Selected extract

When surveying Symphony of the Night as a work of any sort of consequence, I think what we’re really looking at is the sumptuousness of an aesthetic effect. If, as I’ve advanced elsewhere, the game’s level design can be coherently distinguished as standing above the others’, this quality is ultimately in service of the environmental themes. The harder aspects of design shouldn’t be discounted — indeed, with level design it’s somewhat difficult, if not at times impossible, to separate the feeling and form functions; even the pure geometries of positive and negative space are evocative — but they’ve clearly never been what’s mattered the most; or, rather, their import differs from that of the staged-based Castlevania titles (which depend upon tighter arrangements to produce continuous knots of spatial challenges). This is evidenced by Symphony of the Night’s continuing pull, despite all of the obvious technical superiorities of at least half of its copycats, including weapon differentiation, boss design, mechanical precision, and alternate character modes.
The unsatisfying reality we’ve been left with is that a seven-years-long attempt by multiple teams to emulate an accidental paragon for the medium (to say nothing of Bloodstained: Ritual of the Night, which, by its very subtitle, announces the intent to outdo its immortal elder with a sort of fatigued desperation) seems to have only made Symphony of the Night appear all the stronger, immune to these fine-tunings which should have rationally made it an archaic object years ago.
Let’s retire a prior pseudo-provocation: Dawn of Sorrow is, by almost any standard, a “casual” videogame, but it is not the same as Candy Crush. Mindless, obsessive-compulsive game design is everywhere. Still, people can and do make discriminating (this is not to say informed) decisions, and I just don’t think that folks would have as good of memories as they do of these Castlevania games, nor would they have gravitated towards them in the first place, if they weren’t, well — Castlevania games. Decor can do a lot to distract from other vacuities. Dawn of Sorrow and the others more or less run on their combination of accessibility and set dressing.
The problem, in this sense, is not just that the sextuple’s set dressings lack their forebear’s sophistication; it’s that they’re also frequently boring — or outright ugly. Between the three Nintendo DS titles, only Dawn of Sorrow’s starter area, the Lost Village exhibits a graphical craft on the level of Symphony of the Night which encompasses a whole place (perhaps due to Hiroto Yamaguchi’s involvement), with its use of chiaroscuro for interiors, absence of digitized photos, relative lack of hard outlines for object surfaces, and wealth of interesting textural patterns and minute constructional details. Order of Ecclesia’s own team recognized the higher quality of this material, too, when reusing the Lost Village’s tile-sets for no less than three of the game’s environments, which are otherwise almost totally unremarkable.

Stated goal 1
Quote the Castlevania essay from "The problem, in" to "almost totally unremarkable.".
Stated goal 2
In the Castlevania essay, in how many of Order of Ecclesia's environments were the Lost Village's tile-sets reused?

Data lines
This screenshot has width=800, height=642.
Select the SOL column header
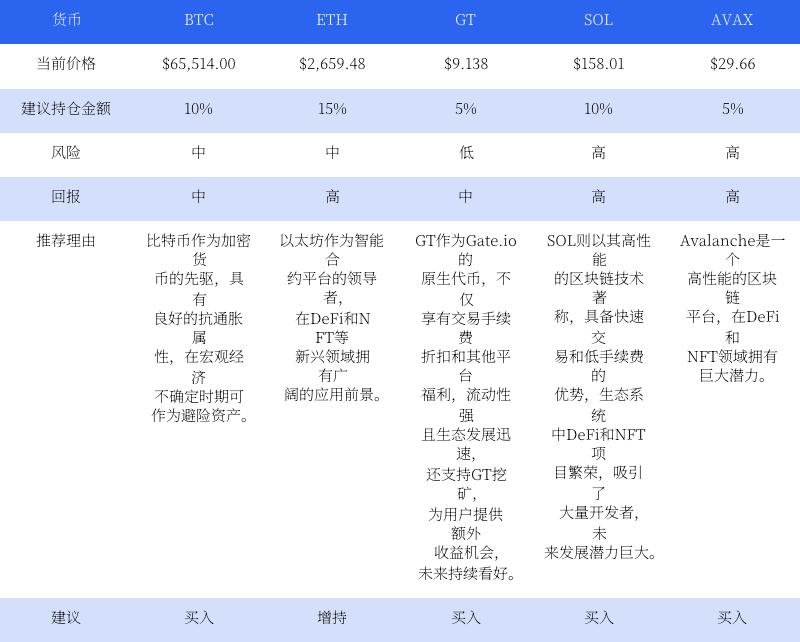pyautogui.click(x=599, y=20)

Expected output 1
The problem, in this sense, is not just that the sextuple’s set dressings lack their forebear’s sophistication; it’s that they’re also frequently boring — or outright ugly. Between the three Nintendo DS titles, only Dawn of Sorrow’s starter area, the Lost Village exhibits a graphical craft on the level of Symphony of the Night which encompasses a whole place (perhaps due to Hiroto Yamaguchi’s involvement), with its use of chiaroscuro for interiors, absence of digitized photos, relative lack of hard outlines for object surfaces, and wealth of interesting textural patterns and minute constructional details. Order of Ecclesia’s own team recognized the higher quality of this material, too, when reusing the Lost Village’s tile-sets for no less than three of the game’s environments, which are otherwise almost totally unremarkable.

Expected output 2
No less than three.